I have taken huge pleasure in my garden and strong coffee during lockdown– I love my stove top espresso maker, it takes just the right amount of time and gives a good injection of energy for the day. I always think about Dolly Parton in the morning. .. ‘wake up in the morning…’
I say a quick hello to the chickens and wake up the tortoise, Aesop, who lives in the studio. He arrived at the same time as some bunnies, so it seemed to make sense to call him Aesop after the fable The Hare and the Tortoise. Like many families, we doubled down on pets during this last year.
And then I am ready to go.
TW: You’ve recently achieved some fantastic career highs, including an exhibition at Brown’s Hotel and Rome’s Keats-Shelley House museum. What was the inspiration behind your latest work, Gusto?
NC: Thank you for being so kind. It was a huge honour to be invited to make a show for the Keats-Shelley 200 celebration. Gusto is a celebration of Keats’s life, his friendship with Joseph Severn and the legacy of his work, which lives with us. The whole thesis of the show evolved when we entered the first lockdown in March 2020 and the work came to echo Keats’s own time in quarantine and his premature passing from tuberculosis. It is inspired by his poetry, his bravery and his brilliance. It was an extraordinary coincidence to be making a show about Keats and his time in lockdown with TB whilst we were in lockdown.

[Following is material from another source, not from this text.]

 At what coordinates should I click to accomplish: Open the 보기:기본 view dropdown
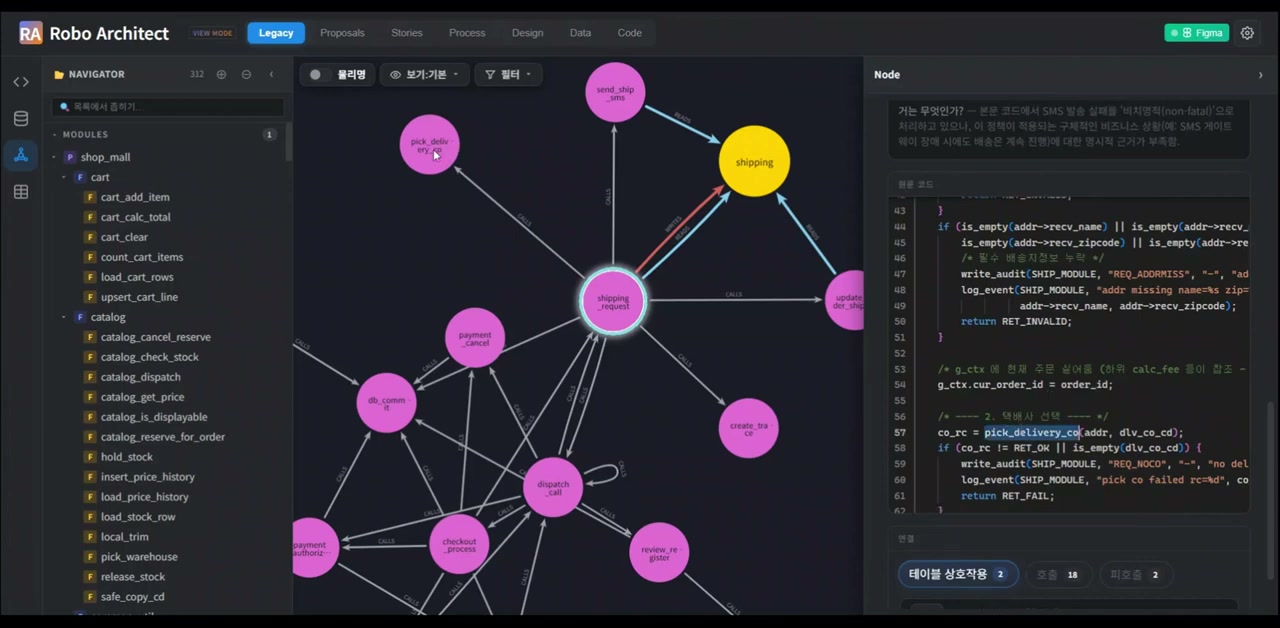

TW: Did Covid-19 change the way you approach your work and painting?
Yes and no. In some ways, things are the same. I am still in my studio, at home, painting my pictures. But the mindset feels very different. Like everyone, I am sure, trying to keep the anxiety at bay is a challenge.
That said, I love the togetherness that has come through in the art world, and the whole world, over this time. I hope that sense of collaboration remains. I did two Saatchi live drawing and painting sessions over the first lockdown, and it was heartwarming to work alongside people from all over the world.
TW: If you had to live with only one artist in your home, who would you choose and why?
This is such a good question and impossible to answer. I would probably live with an early David Hockney, as his work was the original source and the inspiration for my becoming a painter. He’s ultimately positive and sees good in the world.
I grew up spending time looking at early Hockney, ‘The Berliner and the Bavarian’, ‘Doll Boy’ and the later ‘Mr and Mrs Clark and Percy’, and all the incredible series of double portraits. I love the placement of objects within the space, and the sense of calm and the whole narrative that is created.
Or.. If we are really aiming for the sky, I would love to live with Vermeer. The sheer perfection of painting, alongside, the private domesticity of his work would be a dream. It is in the mind, and you, the viewer, are brought into the subject’s world.